Мои занятия алхимией имели непосредственное отношение к Гёте. Он каким-то непостижимым образом оказался вовлеченным в извечный, процесс архетипических превращений. «Фауста» Гёте понимал как opus magnum или opus divinum,[9] не случайно называя его своим «главным делом», подчеркивая, что в этой драме заключена вся его жизнь. Его творческая субстанция была, в широком смысле, отражением объективных процессов, знаменательным сновидением mundus archetypus.[10]
Мной самим овладели те же сны, и у меня есть «главное дело», которому я отдал себя с одиннадцати лет. Вся моя жизнь была подчинена одной идее и вела к одной цели: разгадать тайну человеческой личности. Это было главным, и все, что я сделал, связано с этим.

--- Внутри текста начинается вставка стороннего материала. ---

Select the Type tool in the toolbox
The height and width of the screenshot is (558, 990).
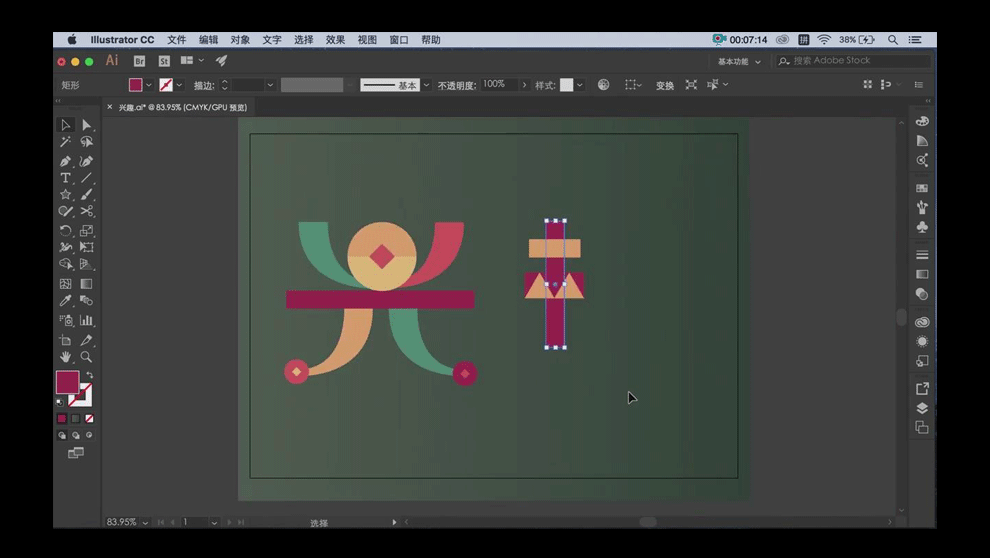pos(65,177)
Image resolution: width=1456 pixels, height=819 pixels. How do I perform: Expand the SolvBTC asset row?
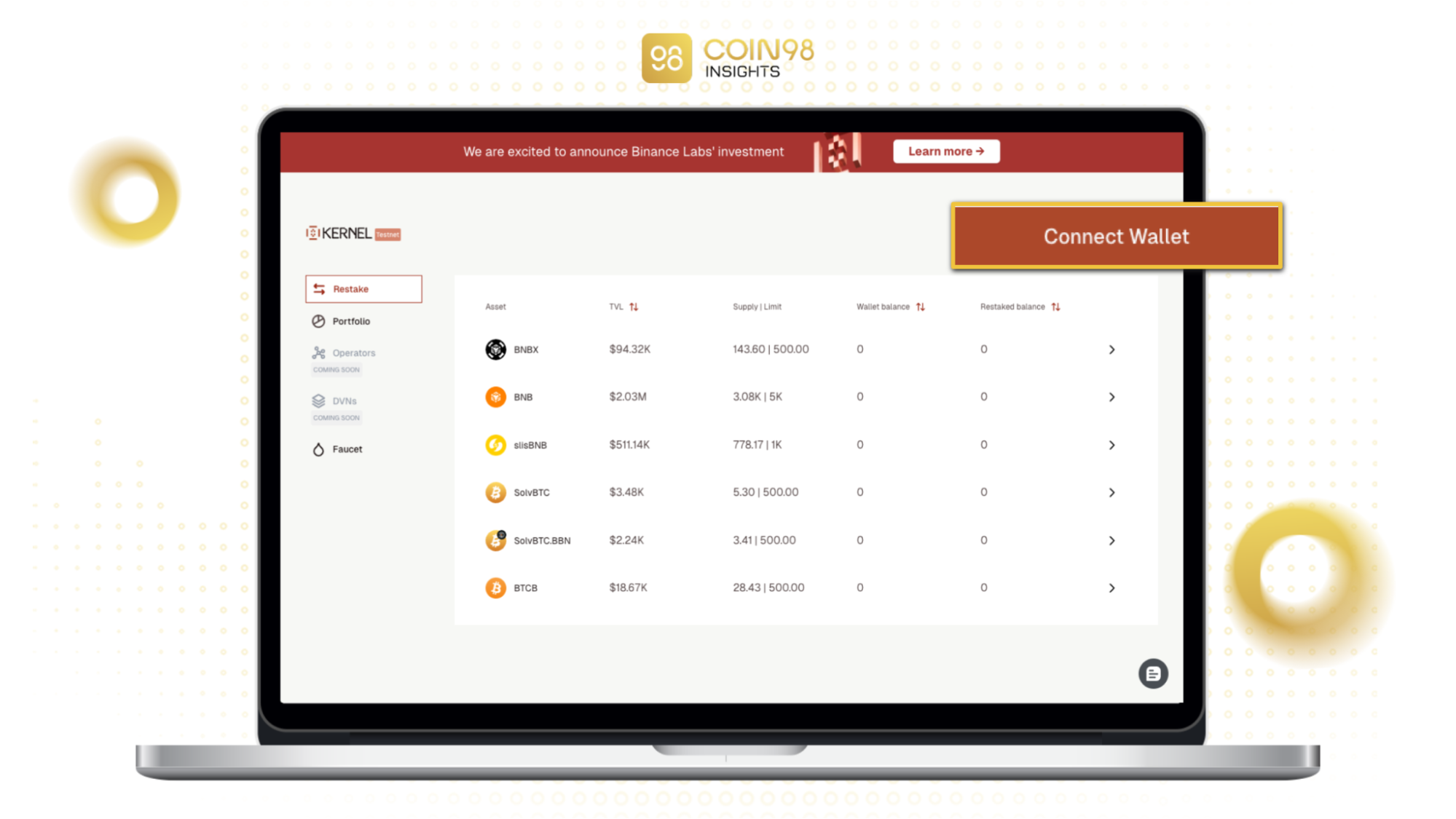point(1111,492)
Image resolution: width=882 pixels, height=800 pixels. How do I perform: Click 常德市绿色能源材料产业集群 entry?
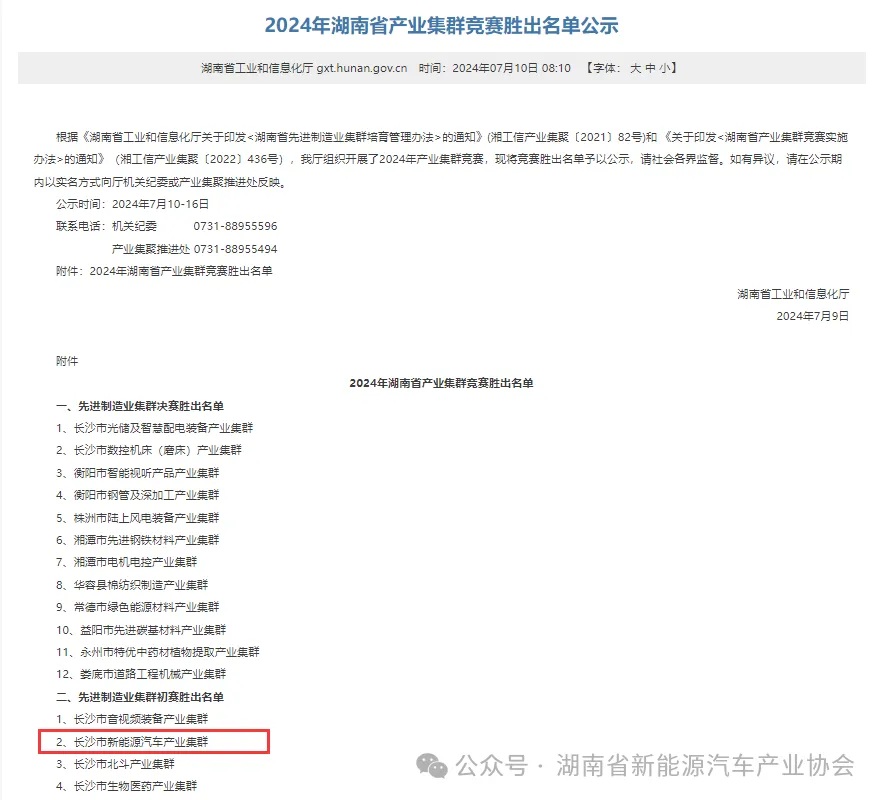click(x=137, y=607)
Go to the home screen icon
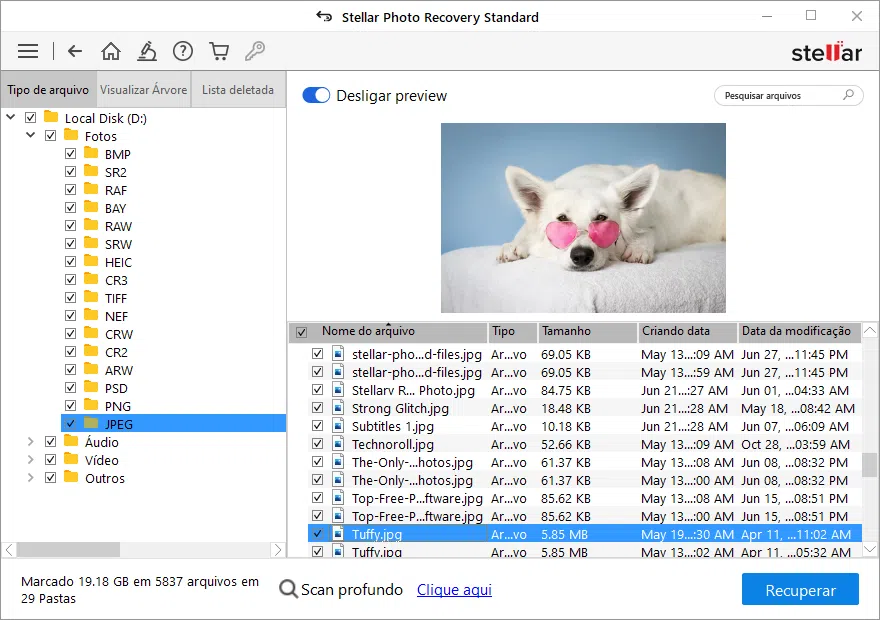Image resolution: width=880 pixels, height=620 pixels. click(111, 51)
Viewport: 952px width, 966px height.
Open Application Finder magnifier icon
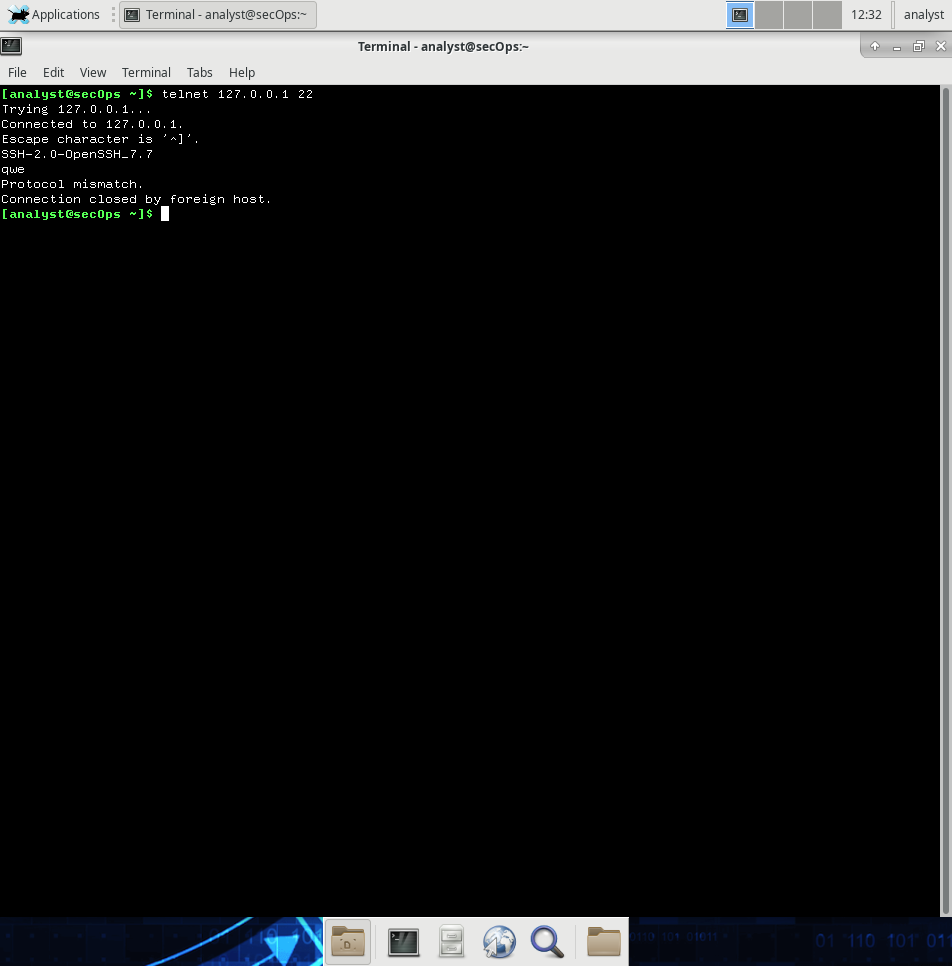546,941
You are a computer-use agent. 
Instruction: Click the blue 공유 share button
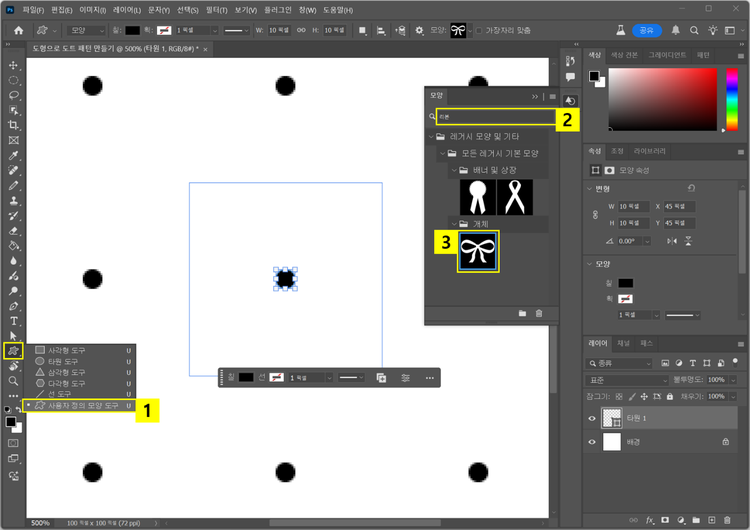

…В юности (в 1890-х) я бессознательно следовал духу времени, не умея противостоять ему. «Фауст» пробудил во мне нечто такое, что в некотором смысле помогло мне понять самого себя. Он поднимал проблемы, которые более всего меня волновали: противостояние добра и зла, духа и материи, света и тьмы. Фауст, будучи сам неглубоким философом, сталкивается с темной стороной своего существа, своей зловещей тенью – Мефистофелем. Мефистофель, отрицая самое природу, воплощает подлинный дух жизни в противоположность сухой схоластике Фауста, поставившей его на грань самоубийства. Мои внутренние противоречия проявились здесь как драма. Именно Гёте странным образом обусловил основные линии и решения моих внутренних конфликтов. Дихотомия Фауст – Мефистофель воплотилась для меня в одном единственном человеке, и этим человеком был я. Это касалось меня лично, я узнавал себя. Это была моя судьба и все перипетии драмы – мои собственные; я принимал в них участие со всей пылкостью. Любое решение в данном случае имело для меня ценность.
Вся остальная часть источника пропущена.